What is the average number of tokens per sentence?

*This function should return a float.*

In [59]:
def answer_seven():
    
    # creates a list of tokenized sentences
    moby_sent = nltk.sent_tokenize(moby_raw)
    
    # append the length of each sentence in the moby dick
    len_tokens = []
    for sent in moby_sent:
        len_tokens.append(len(nltk.word_tokenize(sent)))
    
    # returns the average sentence length
    return sum(len_tokens)/len(len_tokens)

answer_seven()

25.881952902963864

### Question 8

What are the 5 most frequent parts of speech in this text?
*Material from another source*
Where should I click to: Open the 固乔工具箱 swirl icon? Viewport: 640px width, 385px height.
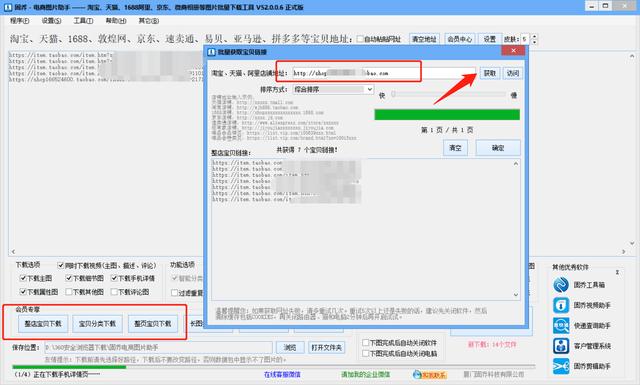(561, 285)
What is their frequency?

*This function should return a list of tuples of the form `(part_of_speech, frequency)` sorted in descending order of frequency.*

In [50]:
def answer_eight():
    # create tokens from test
    moby_token = nltk.word_tokenize(moby_raw)
    # create tuples of tokens and POS
    moby_pos = nltk.pos_tag(moby_token)
    
    # create a list of all the POS 
    lst_pos = []
    for i in range(0,len(moby_pos)):
        lst_pos.append(moby_pos[i][1])

    # create a list of all unique POS
    unique_pos = []
    for i in lst_pos:
        if i not in unique_pos:
            unique_pos.append(i)
            
    # loop through and create a list of tuples of all POS and frequency
    count_pos = []
    for i in unique_pos:
        count = 0
        for j in lst_pos:
            if i == j:
                count += 1
        count_pos.append((i,count))
    
    # need to sort the list of tuples in decending order of frequency
    count_pos_sorted = sorted(count_pos, key=lambda tup: tup[1], reverse=True)
    
    return count_pos_sorted[0:5]

answer_eight()

[('NN', 32730), ('IN', 28657), ('DT', 25867), (',', 19204), ('JJ', 17620)]

## Part 2 - Spelling Recommender

For this part of the assignment you will create three different spelling recommenders, that each take a list of misspelled words and recommends a correctly spelled word for every word in the list.

For every misspelled word, the recommender should find find the word in `correct_spellings` that has the shortest distance*, and starts with the same letter as the misspelled word, and return that word as a recommendation.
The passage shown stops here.